### Material provided
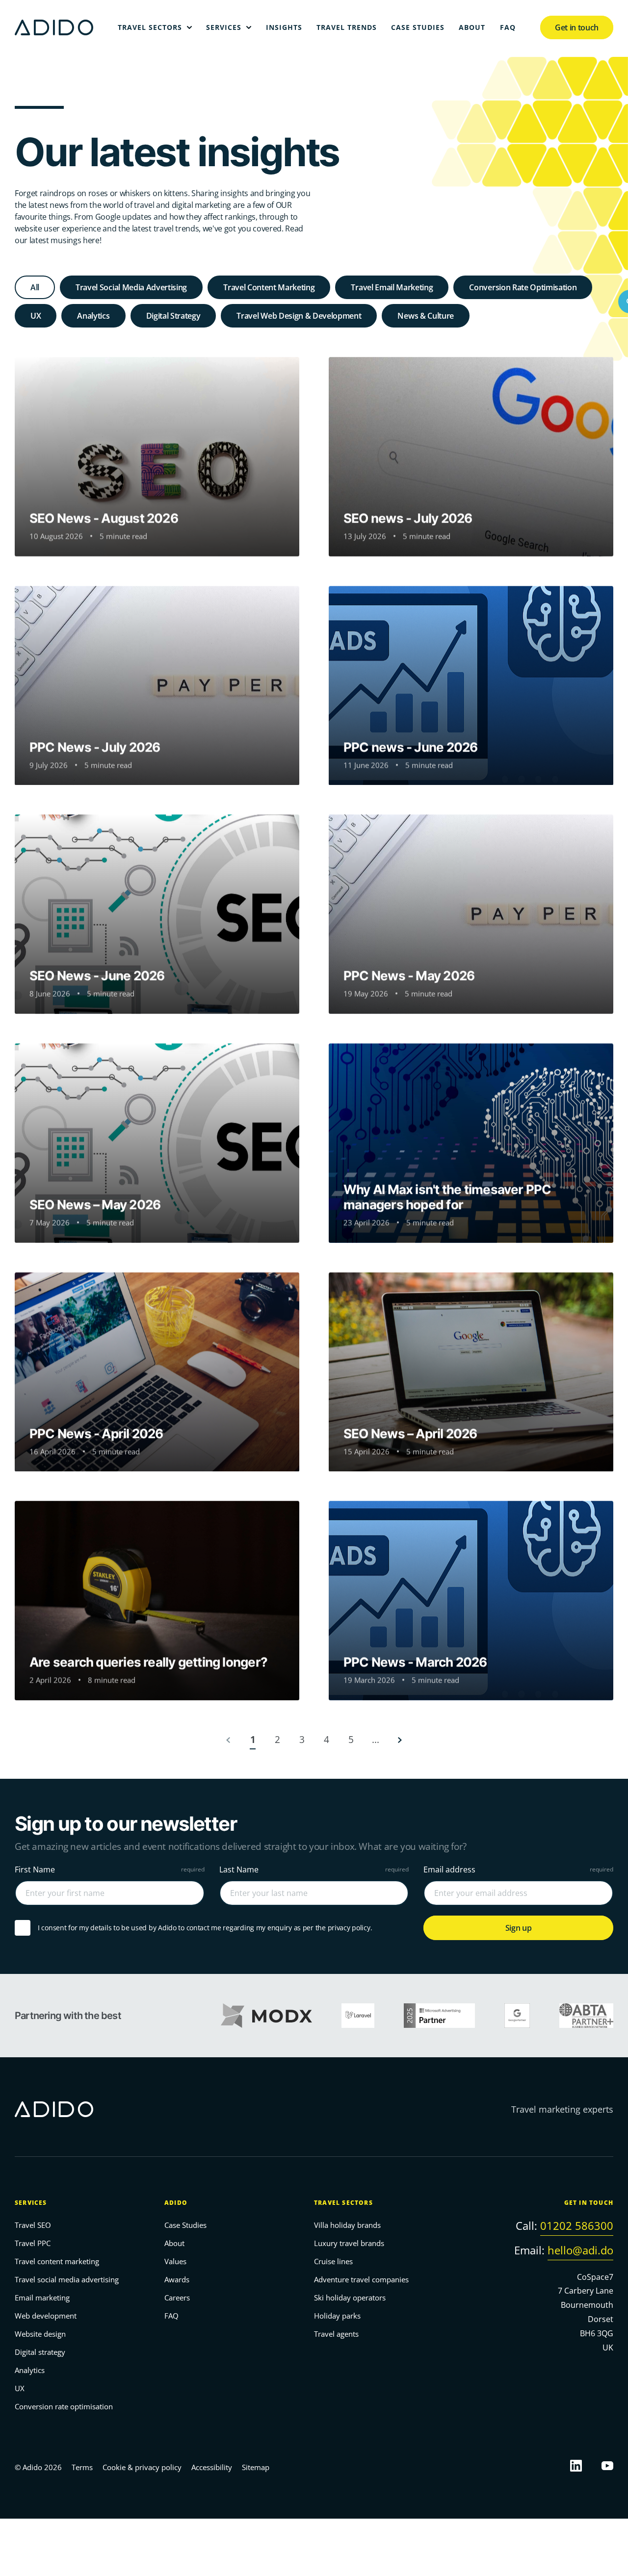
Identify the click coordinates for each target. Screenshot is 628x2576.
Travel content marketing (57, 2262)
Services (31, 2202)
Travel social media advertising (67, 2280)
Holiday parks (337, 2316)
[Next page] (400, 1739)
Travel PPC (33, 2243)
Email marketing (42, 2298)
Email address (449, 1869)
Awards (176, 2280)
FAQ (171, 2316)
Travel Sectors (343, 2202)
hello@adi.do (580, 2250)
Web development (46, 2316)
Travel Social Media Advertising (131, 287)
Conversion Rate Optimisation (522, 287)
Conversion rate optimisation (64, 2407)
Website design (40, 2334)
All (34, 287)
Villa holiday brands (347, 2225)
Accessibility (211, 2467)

...

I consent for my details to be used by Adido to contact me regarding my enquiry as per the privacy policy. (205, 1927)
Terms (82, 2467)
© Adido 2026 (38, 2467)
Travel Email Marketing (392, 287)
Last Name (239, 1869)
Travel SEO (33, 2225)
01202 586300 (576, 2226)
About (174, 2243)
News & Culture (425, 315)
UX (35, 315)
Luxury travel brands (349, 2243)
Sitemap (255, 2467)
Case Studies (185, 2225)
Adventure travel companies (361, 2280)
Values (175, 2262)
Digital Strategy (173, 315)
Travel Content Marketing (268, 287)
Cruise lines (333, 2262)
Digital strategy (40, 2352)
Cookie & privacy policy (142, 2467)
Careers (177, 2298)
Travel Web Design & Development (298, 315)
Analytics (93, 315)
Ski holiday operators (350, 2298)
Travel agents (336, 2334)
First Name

### Problem to solve
Write down, word for word, the lines above from the one containing "Awards (176, 2280)" through the one containing "Accessibility (211, 2467)", both ends included.

### Output of the exercise
Awards (176, 2280)
FAQ (171, 2316)
Travel Sectors (343, 2202)
hello@adi.do (580, 2250)
Web development (46, 2316)
Travel Social Media Advertising (131, 287)
Conversion Rate Optimisation (522, 287)
Conversion rate optimisation (64, 2407)
Website design (40, 2334)
All (34, 287)
Villa holiday brands (347, 2225)
Accessibility (211, 2467)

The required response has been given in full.